Given data: Begin
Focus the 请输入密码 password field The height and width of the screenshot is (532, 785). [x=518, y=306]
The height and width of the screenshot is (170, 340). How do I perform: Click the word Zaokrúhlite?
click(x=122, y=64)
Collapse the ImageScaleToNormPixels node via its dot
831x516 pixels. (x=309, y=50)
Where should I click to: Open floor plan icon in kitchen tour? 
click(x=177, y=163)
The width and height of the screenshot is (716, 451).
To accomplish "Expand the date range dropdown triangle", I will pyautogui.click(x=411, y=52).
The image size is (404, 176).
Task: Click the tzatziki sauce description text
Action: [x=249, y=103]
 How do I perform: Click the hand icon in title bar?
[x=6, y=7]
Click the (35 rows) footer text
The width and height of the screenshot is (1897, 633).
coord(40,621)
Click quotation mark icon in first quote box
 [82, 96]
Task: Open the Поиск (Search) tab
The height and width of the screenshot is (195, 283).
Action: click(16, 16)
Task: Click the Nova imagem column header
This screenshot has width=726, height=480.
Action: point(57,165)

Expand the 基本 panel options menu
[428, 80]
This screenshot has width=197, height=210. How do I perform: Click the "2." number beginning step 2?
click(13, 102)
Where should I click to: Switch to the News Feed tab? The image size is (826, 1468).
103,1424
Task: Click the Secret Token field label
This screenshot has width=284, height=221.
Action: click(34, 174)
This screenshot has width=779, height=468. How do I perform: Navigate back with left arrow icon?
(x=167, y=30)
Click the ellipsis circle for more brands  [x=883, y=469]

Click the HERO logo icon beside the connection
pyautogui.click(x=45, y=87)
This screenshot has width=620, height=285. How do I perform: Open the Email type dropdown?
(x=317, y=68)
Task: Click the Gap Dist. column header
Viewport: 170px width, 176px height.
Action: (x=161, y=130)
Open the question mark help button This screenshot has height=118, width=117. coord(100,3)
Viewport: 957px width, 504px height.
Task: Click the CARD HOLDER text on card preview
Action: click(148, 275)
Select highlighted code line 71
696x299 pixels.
Given data: End
*Exercise instructions*. Retype, without any change, every line from the one with "The width and height of the screenshot is (716, 451)." to the bottom of the listing.

*Exercise response*.
The width and height of the screenshot is (716, 451).
To accomplish "Expand the date range dropdown triangle", I will pyautogui.click(x=411, y=52).
The image size is (404, 176).
Task: Click the tzatziki sauce description text
Action: [x=249, y=103]
 How do I perform: Click the hand icon in title bar?
[x=6, y=7]
Click the (35 rows) footer text
The width and height of the screenshot is (1897, 633).
coord(40,621)
Click quotation mark icon in first quote box
 [82, 96]
Task: Open the Поиск (Search) tab
The height and width of the screenshot is (195, 283).
Action: click(16, 16)
Task: Click the Nova imagem column header
This screenshot has width=726, height=480.
Action: point(57,165)

Expand the 基本 panel options menu
[428, 80]
This screenshot has width=197, height=210. How do I perform: Click the "2." number beginning step 2?
click(13, 102)
Where should I click to: Switch to the News Feed tab? The image size is (826, 1468).
103,1424
Task: Click the Secret Token field label
This screenshot has width=284, height=221.
Action: click(34, 174)
This screenshot has width=779, height=468. How do I perform: Navigate back with left arrow icon?
(x=167, y=30)
Click the ellipsis circle for more brands  [x=883, y=469]

Click the HERO logo icon beside the connection
pyautogui.click(x=45, y=87)
This screenshot has width=620, height=285. How do I perform: Open the Email type dropdown?
(x=317, y=68)
Task: Click the Gap Dist. column header
Viewport: 170px width, 176px height.
Action: (x=161, y=130)
Open the question mark help button This screenshot has height=118, width=117. coord(100,3)
Viewport: 957px width, 504px height.
Task: Click the CARD HOLDER text on card preview
Action: click(148, 275)
Select highlighted code line 71
696x299 pixels.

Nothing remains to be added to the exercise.